The fight for these freedoms has not been easy, but the people still soldier on to fight for their way to express themselves.  Religious and political groups find legal loopholes to undermine their efforts.  Terrorists and crazed gunmen murder innocent people living their lives freely and normally.  All manner of hate and greed manifested into confused people who only feel joy by taking it away from other people.  It all is incredibly sad, but the feeling doesn’t last.  These people are on their way out and their influence is shrinking as the majority of those who support the rights and freedoms of our LGBT brothers and sisters continues to grow.

Pride in Chicago extends over two weekends.  The first weekend kicks off with a two-day street festival along Halsted Street in the Boystown neighborhood.  Food and shop vendors, music, and other festivities line the street.  It is sweaty, loud, and chaotic.  However, it is spirited and the feeling of joy and community is intoxicating.  The next weekend on Sunday is the parade.  My favorite parade of the year, it is a two hour plus force of movement and color.  It is almost impossible not to have a good time.  People are dancing and hugging and waving signs of support.  And you even have candy thrown at you!  It is so great to see people of all different backgrounds get together to support love and unity; causes that are bigger than any of our individual selves.  However, it wasn’t always like that.

Jobriath is a name very few people know.  However, his impact on LGBT in music in pioneering primarily because he was the first openly gay rock star.  Born Bruce Wayne Campbell, Jobriath was destined for greatness.  Early on his musical career, he worked on stage productions of Hair.  During that time through the early 1970s, he was also working on demo tapes and crafting his own musical persona.  In 1972, Jerry Brandt signed on his Jobriath’s manager and secured a $500,000 recording contract; one of the biggest ever up to that point.  Before the release of his eponymous debut album in 1973, Jobriath’s face was plastered everywhere; on buses, full-page ads in Rolling Stone, and even a massive billboard in the middle of Times Square.

With that kind of marketing and publicity, Jobriath was to become the next big thing in music.  But the reason why he didn’t was because people could not accept him as feminine and openly gay.  The LGBT community during the late 1960s and early 1970s tried to find their footing after years of violence and threats to their community.  Many felt that the only way to not draw attention to themselves in the form of violence was to not contribute to the stereotypes they were associated with.  For men, the stereotype was that homosexuals were feminine, limp-wristed perverts who acted like woman instead of adhering to the masculine identity associated with men.  As a result, many gay men took on masculine features, dressed in masculine clothing, and projected a manly attitude and persona.  Jobriath was the antithesis to that identity and that didn’t sit well with the gay community.  They felt this person who looked feminine and vaguely human would continue to give their community a bad name.

● DATA PROVIDED
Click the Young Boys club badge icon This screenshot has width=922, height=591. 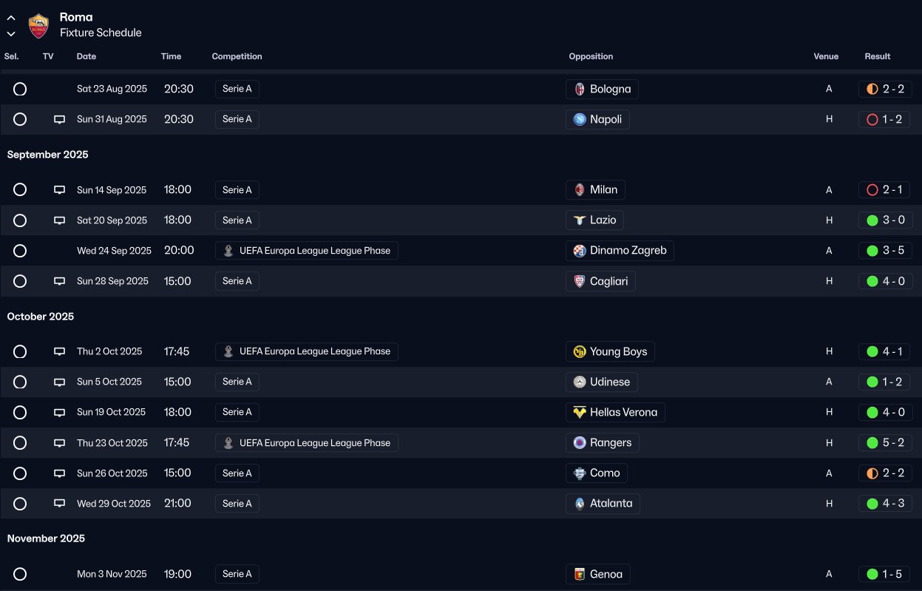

● EXERCISES
**1.** In the Pride and Jobriath passage, list every place where Jobriath's face appeared before his debut album came out.
**2.** Put this sentence from the Pride and Jobriath passage into Spanish: "Pride in Chicago extends over two weekends."
**3.** Carry on the Pride and Jobriath passage from where it stops.
You won't need the lines for this.

● EXERCISE RESULTS
**1.**
- Buses
- Full-page ads in Rolling Stone
- A massive billboard in the middle of Times Square

**2.** El Orgullo en Chicago se extiende a lo largo de dos fines de semana.

**3.**
This cultural backlash severely impacted Jobriath’s career.  Neither his debut album nor the 1974 follow-up Creatures on the Street sold well.  After the failure of those albums and problems from his manager, Jobriath went into seclusion.  After a few years, he changed his name to Cole Berlin and adopted a new look and performance persona.  As Berlin, he would play cabaret and piano music for local clubs.  He also tried to get back into acting which he hadn’t done since Hair.  Unfortunately, he wasn’t successful in either his music or acting.  He was often poor and would resort to prostituting himself.  Within a few years, Bruce Wayne Campbell died of AIDs in his apartment becoming one of the first famous musicians to have done so.  He was there for several days before he was discovered.

In recent years, Jobriath has become a cult musical icon.  A documentary released in 2014 has contributed to that and to tell his story.  What people find when they listen to him is glam rock in its early stages.  The track “I’m a Man” is one of Jobriath’s signature songs and pioneering glam rock track.  While his contemporaries like David Bowie or Marc Bolan were also making major strides in developing glam rock, Jobriath was crafting a unique voice.  His influence has grown over the years, sometimes in weird ways.  When Morrissey was touring to promote his 1992 album Your Arsenal, he wanted Jobriath to serve as the opening act unaware that he had been dead for a decade at that point.

I think it is a shame of how unknown Jobriath is today despite his contributions to the LGBT influence and identity in popular music.  Being the first openly gay rock artist in a time where being gay could get you killed is a heavy burden, but he did it.  Even though his cost him a lucrative career as a rock musician, he wasn’t going to hide his identity when others around him were doing so.  Now, we celebrate people and all the different identities that make up this great society of ours.  However, we mustn’t forget about the people who came before us and sacrificed so much just to be themselves.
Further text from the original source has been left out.